A propaganda do governo, que pode parecer incrivelmente crua para estrangeiros -Zhang Qingli, o chefe do partido no Tibete, chamou o Dalai Lama de "monstro de face humana e coração de animal"-, não parece mal colocada na China.
E a tirada de Zhang concorda com comentários permitidos em boletins na Internet, como o hospedado por Sina.com, o maior portal chinês. "Acrescentem os países que apóiam o Dalai Lama à lista negra do terrorismo", disse um dos textos mais brandos publicados ontem.

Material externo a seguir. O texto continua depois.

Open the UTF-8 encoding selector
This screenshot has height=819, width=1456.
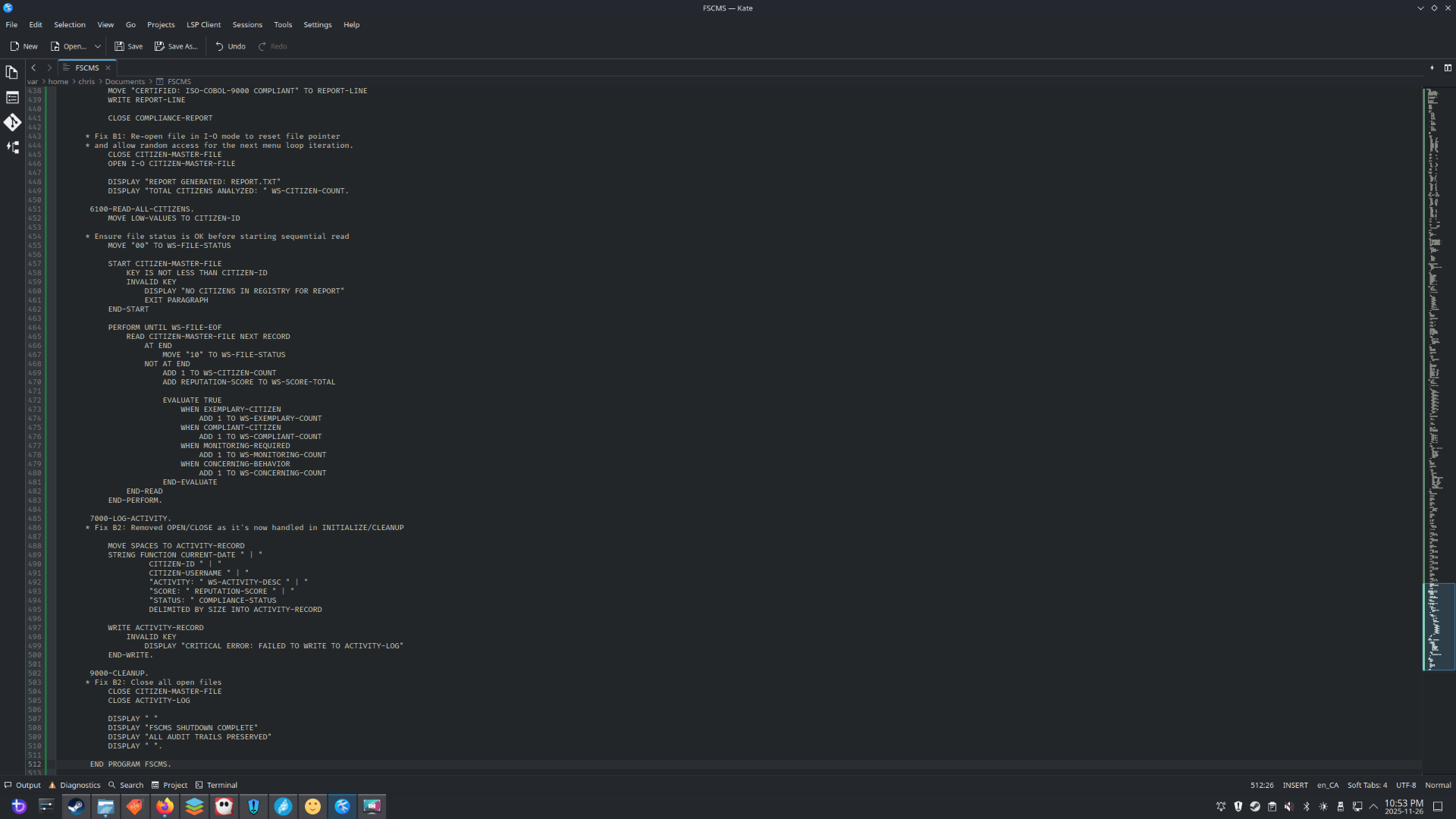click(x=1405, y=785)
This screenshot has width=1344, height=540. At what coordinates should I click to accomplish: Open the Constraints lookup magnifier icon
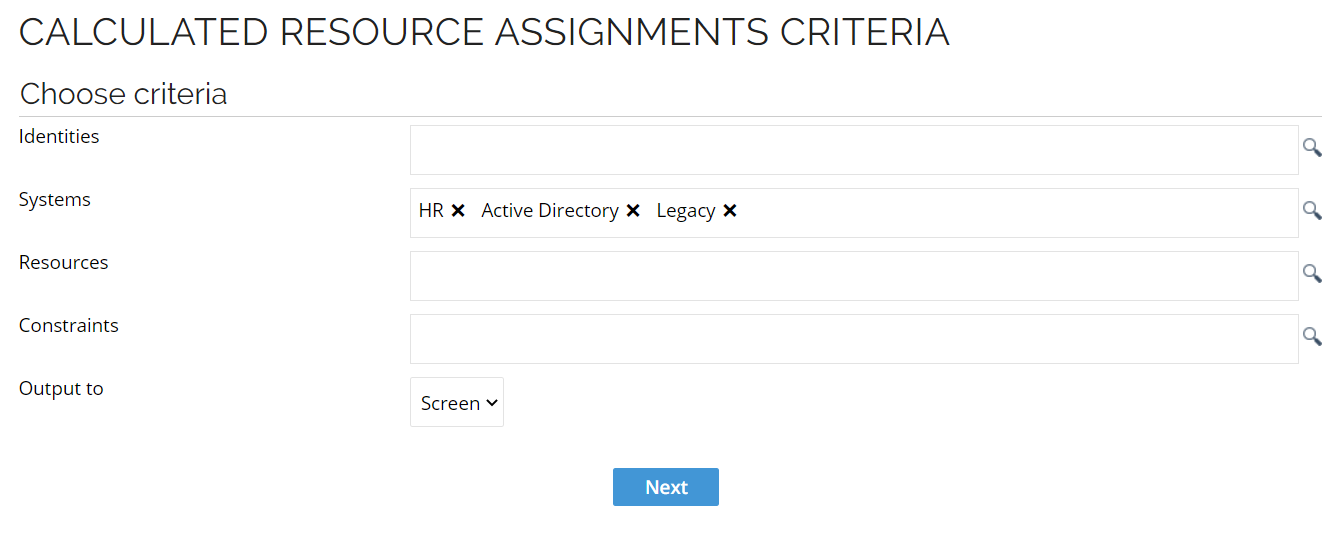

É difícil avaliar a opinião pública na China, por causa dos rígidos controles da mídia e da Internet -especialmente em assuntos considerados delicados- e da ausência de pesquisas e eleições públicas.
Mas um grupo de cidadãos chineses instruídos, artistas e empresários bem-sucedidos de Pequim, que se reuniu para discutir a questão com o "Financial Times" esta semana, foi unanimemente antipático à causa tibetana. Enviar o exército foi "a única reação" possível, eles disseram.

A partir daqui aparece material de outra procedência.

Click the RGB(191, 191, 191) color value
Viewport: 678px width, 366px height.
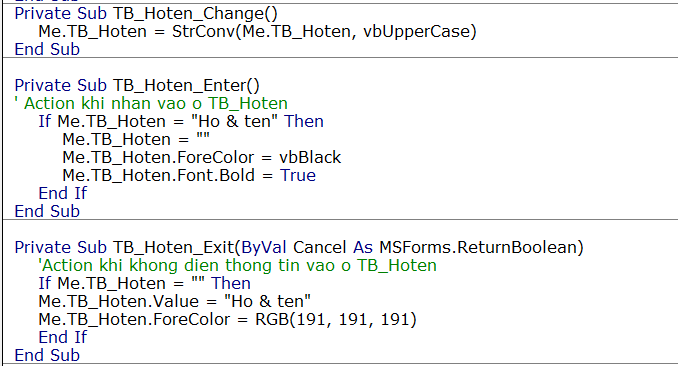pos(336,320)
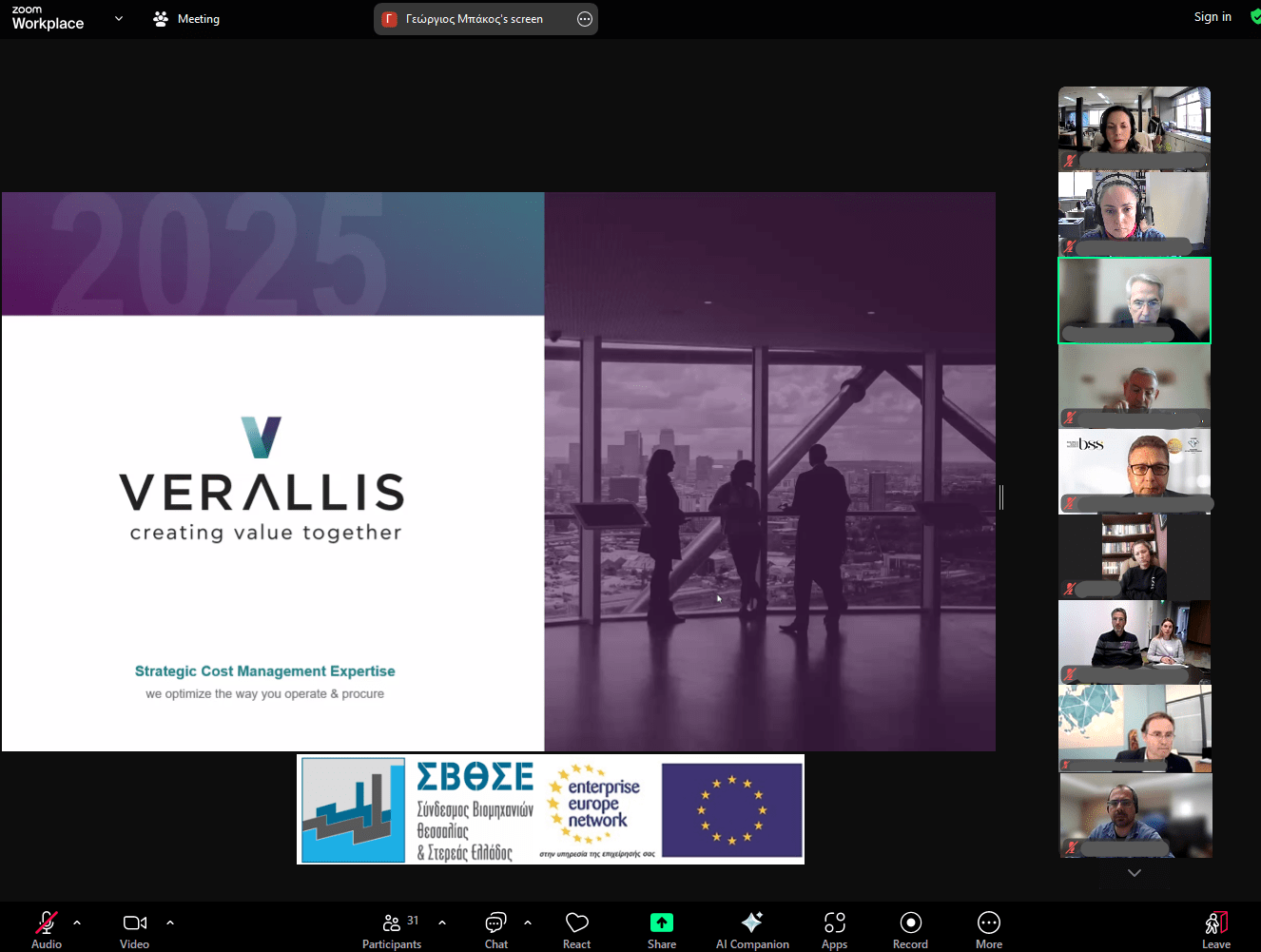The image size is (1261, 952).
Task: Expand the arrow next to Participants
Action: tap(442, 923)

O grupo admitiu que todas as notícias que viram foi na televisão estatal, que mostrou imagens de manifestantes tibetanos, incluindo monges vestidos de escarlate, saqueando, queimando e agredindo chineses em Lhasa. Não havia imagens da reação chinesa.
"A América e os estrangeiros sempre querem prejudicar a China", foi uma resposta típica desse grupo, depois de assistir a uma transmissão ao vivo da entrevista coletiva anual do primeiro-ministro Wen Jiabao, esta semana.

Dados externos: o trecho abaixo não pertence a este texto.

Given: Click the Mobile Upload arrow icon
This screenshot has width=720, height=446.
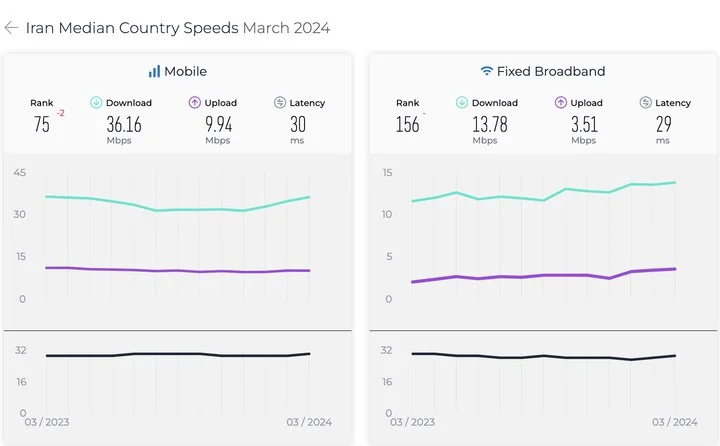Looking at the screenshot, I should [194, 102].
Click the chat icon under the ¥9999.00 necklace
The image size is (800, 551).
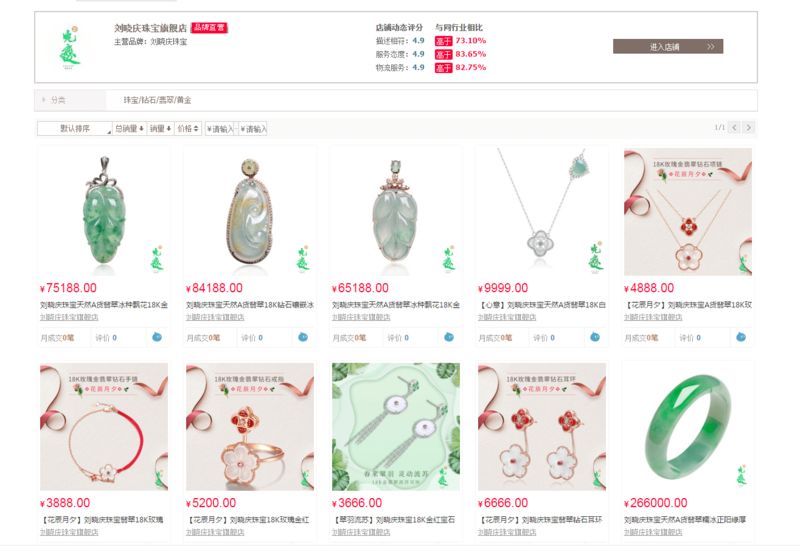595,337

Quase todos os repórteres estrangeiros que tiveram permissão para fazer uma pergunta citaram o Tibete, provocando um resmungo da grande maioria de jornalistas e autoridades chinesas na entrevista.
Um intelectual de Pequim, em geral totalmente contrário ao partido, disse que os tibetanos foram "escravos" antes que a China os "libertasse", medida que foi retribuída com ingratidão e violência. "Como o Tibete poderia ser um país sem a China?", disse essa pessoa. "Eles não tinham nada para comer antes de serem libertos."
A questão da soberania vai além do apoio ao partido e toca o cerne da identidade nacional. Sugerir para a maioria dos chineses que o Tibete deve ser independente da China é como dizer a um americano que o Texas deve se separar da União.
Um vídeo cheio de profanidades publicado no YouTube, o site de compartilhamento de vídeos, intitulado "O Tibete FOI, É e SEMPRE SERÁ parte da China", diz iradamente aos espectadores que a China não deixará o Tibete até que todos os europeus saiam do Canadá, da Nova Zelândia, Austrália e EUA e os devolvam aos "nativos".
Robert Barnett, um especialista em Tibete na Universidade Columbia em Nova York, disse que a lacuna entre as visões tibetana e chinesa vem diminuindo nos últimos anos por causa da crescente popularidade do budismo e da religião em geral na China. "O que está acontecendo agora vai ampliar [essa lacuna] de novo", ele disse, acrescentando que é um desastre para a estratégia do Dalai Lama. Barnett acrescentou: "Ele sempre disse que a coisa mais importante é o apoio da população chinesa. Mas agora está travando uma luta política na outra direção".